I worked at the downtown card shop with another mother who was a pastor’s wife; she had invited us to attend service for some time, so I decided to attend one Sunday and drove across town with my only child to their church. I remember saying No gum to my little girl as we walked through the doors of the church that first Sunday. Like many moms in my age bracket, I did lots of explaining; particularly because we all remembered asking Why? and receiving the same Because-I’m-the-mother response for every subject. So, believing this another opportunity to teach my daughter a proper behavior (culled from my own church-going dos and don’ts), I offered the following: A child shouldn’t chew gum in church, Honey, it would be very disrespectful. She didn’t like it, but seemed to accept my reasoning and dropped the subject.
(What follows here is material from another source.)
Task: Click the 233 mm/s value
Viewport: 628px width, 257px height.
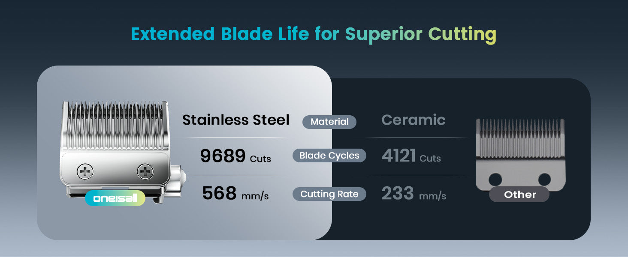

While waiting for my coworker to arrive, we were warmly greeted by several individuals entering the vestibule. Sunday School had just finished, so people were gathering to chat a bit before entering the sanctuary. The pastor’s little princess normally sat with grandparents and cousins during the service, but upon seeing my daughter and me chatting with her mother she joined us.
Looks can be deceiving; a first time observer would be ill prepared, watching the pastor’s beautifully dressed only daughter; a demurely clad, seemingly shy, little girl with curls. I was soon surprised at the very clear, no shades of pink, facial expressions that emanated from this little one’s personality. No doubt in my mind, she was upset. And everyone else around her knew it too. Losing the Good Shepherd Trophy to the boys during today’s Sunday School Class was totally unacceptable! Her little face showed pure disgust.
Equally apparent during her emotional rant was that she was chewing gum. No one was telling her to get rid of it before entering the sanctuary and sitting down. My daughter was quick to notice and point this out to me. I learned later that many of the women carried candy and gum because either item could stave off antsy, hungry little critters until service ended, often well after twelve noon.
From that Sunday on, I carried a Bible instead of a Missal and kept plenty of gum in my purse. So much for my motherly instincts…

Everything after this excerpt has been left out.